The finding of phasic DA firing in animal studies has motivated several neuroimaging studies in humans. These imaging studies have consistently observed reward-related activity in the striatum (for reviews, see Knutson and Cooper, 2005, McClure et al., 2004), which are known to receive significant DA projections from the midbrain (Lidow et al., 1989, Lynd-Balta and Haber, 1994). Responding for rewards increases [11C] raclopride (a dopamine marker) binding in the striatum (Koepp et al., 1998, Zald et al., 2004). Moreover, striatal activity increases in response to rewarding stimuli such as cocaine and amphetamine infusion (Breiter et al., 1997, Knutson et al., 2004), beautiful faces (Aharon et al., 2001), juice (Berns et al., 2001, McClure et al., 2003, O'Doherty et al., 2002) and monetary rewards (Breiter et al., 2001, Delgado et al., 2003, Dreher et al., 2006, Elliott et al., 2000, Haruno et al., 2004, Knutson et al., 2000). Consistent with Schultz et al. (1997), imaging experiments have found reward prediction error signals in the putamen (McClure et al., 2003) and nucleus accumbens (O'Doherty et al., 2003).
However, there are little data concerning how networks involved in cognitive control interact with reward prediction and error signals during decision making. Understanding this interaction is important because it has been proposed that dopaminergic reward pathways may serve as motivating and learning signals in the dynamic allocation of resources during decision making (Cohen et al., 2002, Holroyd and Coles, 2002, Montague et al., 2004, Schultz, 2002).
Here we used pupillometry and functional MRI (fMRI) to examine the response of control networks in a gambling paradigm similar to that employed by Critchley et al. (2001).

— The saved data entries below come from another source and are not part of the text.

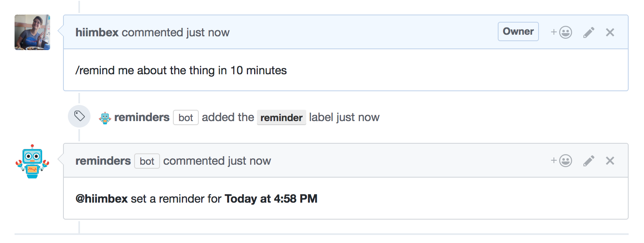This screenshot has height=243, width=644.
Task: Open the large reminders bot avatar
Action: [x=32, y=161]
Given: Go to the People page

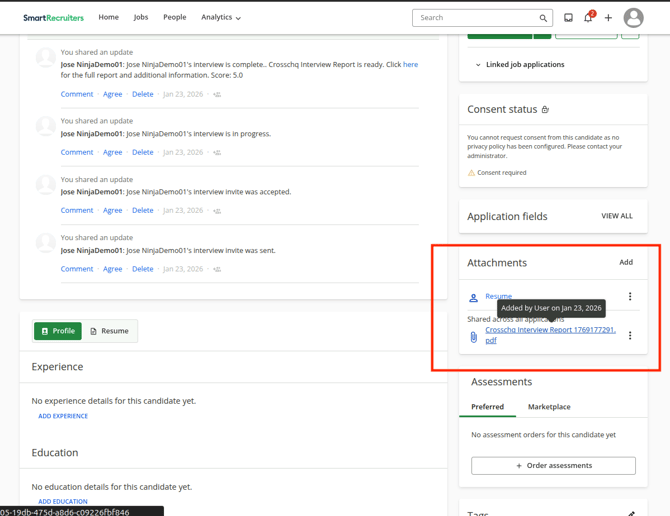Looking at the screenshot, I should tap(174, 17).
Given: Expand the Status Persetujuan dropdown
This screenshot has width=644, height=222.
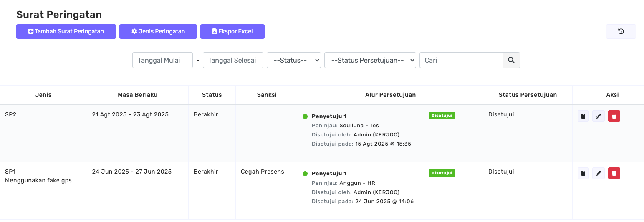Looking at the screenshot, I should point(370,60).
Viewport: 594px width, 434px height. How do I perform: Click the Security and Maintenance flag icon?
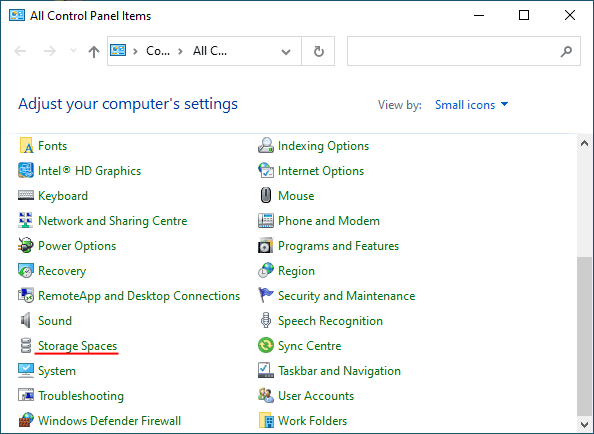[266, 295]
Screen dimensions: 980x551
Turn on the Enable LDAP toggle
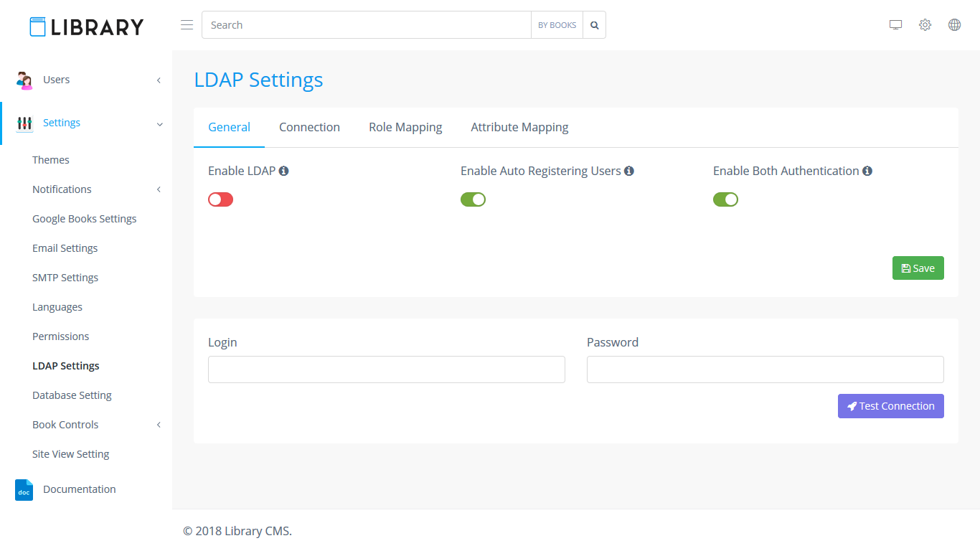[221, 199]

Gambling paradigms have been used to investigate human decision making (Breiter et al., 2001, Critchley et al., 2001, Delgado et al., 2000, Elliott et al., 2000, Rogers et al., 1999), in part because they enable researchers to manipulate both the demands for cognitive control and the level of reward expectation. In the current study, subjects made decisions under varying levels of reward uncertainty and received monetary feedback that confirmed or violated these expectations. This design has the advantage of being able to dissociate processes of cognitive control that are associated with decision uncertainty from reward processes associated with trial outcome (Maunsell, 2004).
We hypothesized that both the uncertainty of decisions and the degree to which outcomes violate expectations would be associated with increased activity in frontal control networks. In contrast, as has been well established in the literature, we expected to confirm that activity in subcortical reward pathways would depend primarily on reward outcome. Dissociation of the effects of reward and increased demands for cognitive control should be most apparent on trials involving an unexpected loss, which would lead to augmented frontal recruitment.

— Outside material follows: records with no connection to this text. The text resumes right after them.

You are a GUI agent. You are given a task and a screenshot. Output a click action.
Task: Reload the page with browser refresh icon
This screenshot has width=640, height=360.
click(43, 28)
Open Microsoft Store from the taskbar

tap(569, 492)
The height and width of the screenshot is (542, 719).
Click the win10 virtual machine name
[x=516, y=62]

Interpretation of the results of the present study may be complicated by the fact that uncertainty and expected value covaried because the level of reward expectation was manipulated while holding the amount of reward constant. Because the expected value of a reward is its amount times its probability, it follows that increasing uncertainty by decreasing reward probability lowers expected value. However, Knutson et al. (2005) have shown that activity in medial prefrontal regions is positively correlated with overall expected value. Therefore, one would expect that if expected value is the dominant factor, then activity in these regions should be depressed on uncertain (low expected value) trials, whereas if uncertainty is the critical factor in this paradigm, as we hypothesize, then activity should increase.
To gain insight into the temporal dynamics of resource allocation during our gambling paradigm, in a separate group of subjects we monitored changes in pupil diameter over the course of each trial. Pupil diameter has long been known to provide a nonspecific measure of cognitive effort with high temporal resolution (for a review, see Beatty and Lucero-Wagoner, 2000). The temporal resolution of pupillometry was important for this study because it allowed examination of the temporal dynamics of the gambling task in a way that is not possible using fMRI alone.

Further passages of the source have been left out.